Framing Adoption and Reactive Attachment Disorder (RAD) Correctly:

Intro:

         Hi there! This is Laurie and I am the creator of this blog. I wright on many subjects having to do with behavioral, foster and adoption issues. Please check out some of my other posts. They are intended to be encouraging and hopefully healing.

My last three posts were about a ministry I have started called Abba Father’s Love. I told about the three parts of this ministry which are support groups, Life Coaching and this blog. Please take a moment to read about this ministry.

Today I am going to talk about foster, adoptive and behavioral problem children who don’t “frame” their thoughts or situations correctly. Thoughts or situations can be correctly or not correctly frame. What I mean by framing correctly or incorrectly: There is truth, partial truth or no truth in what is thought or seen. When situations or thoughts aren’t framed correctly – there’s a lie in the thought and it doesn’t produce a positive end (mis-framed thinking). Thoughts that are framed correct and are true produce behavior that follow that truth to a positive end (correctly framed thinking).

 

Our Families Train us How to Frame Our Lives:

         I find it fascinating to watch families with diversity of thoughts directly linked to mis-framed thinking (has lies). I think every family has a mis-framed thought or two. This mis-framed thinking can be transferred from generation to generation. It can go from one person to the next till there is a whole group of people who can’t see the truth when it is right in front of them.

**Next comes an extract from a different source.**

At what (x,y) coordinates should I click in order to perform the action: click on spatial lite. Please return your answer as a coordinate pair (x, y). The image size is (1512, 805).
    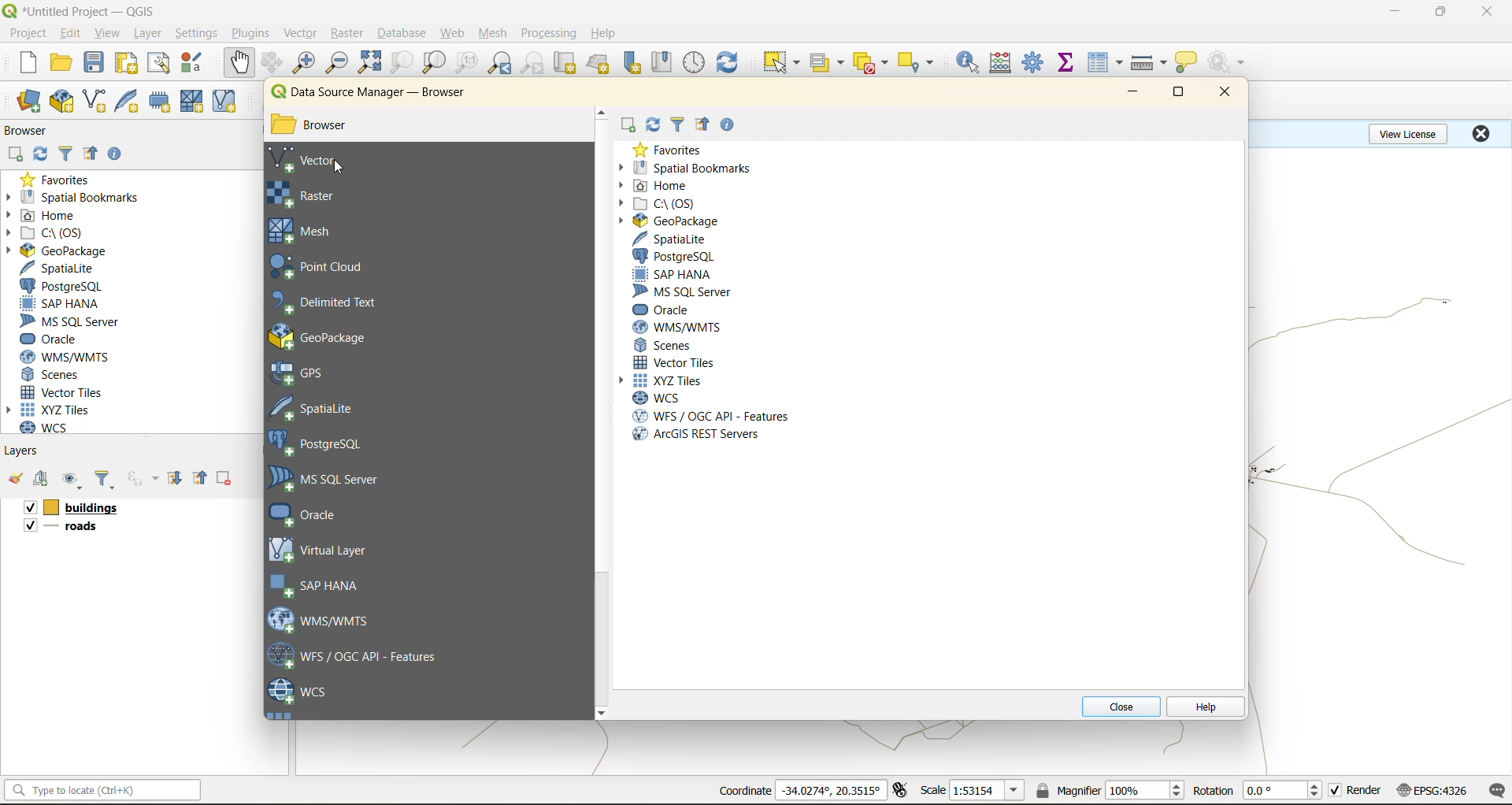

This post is mainly about adoptive, RAD and foster children and the mis-famed thinking they have. Because they have lived through a great deal of rejection from their biological families – their thinking is all messed up. This causes them to mis-frame how everyone on the earth thinks of them or how they think of everyone else.

 

Divine Thinking:

         Father God is the master mind of the universe. He thinks correctly and has all the wisdom necessary to make accurate decisions. So, it is safe to say He can frame or think correctly about everything we encounter during our life time. It is His truth that heals the lie(s) and can switch us into correct thinking.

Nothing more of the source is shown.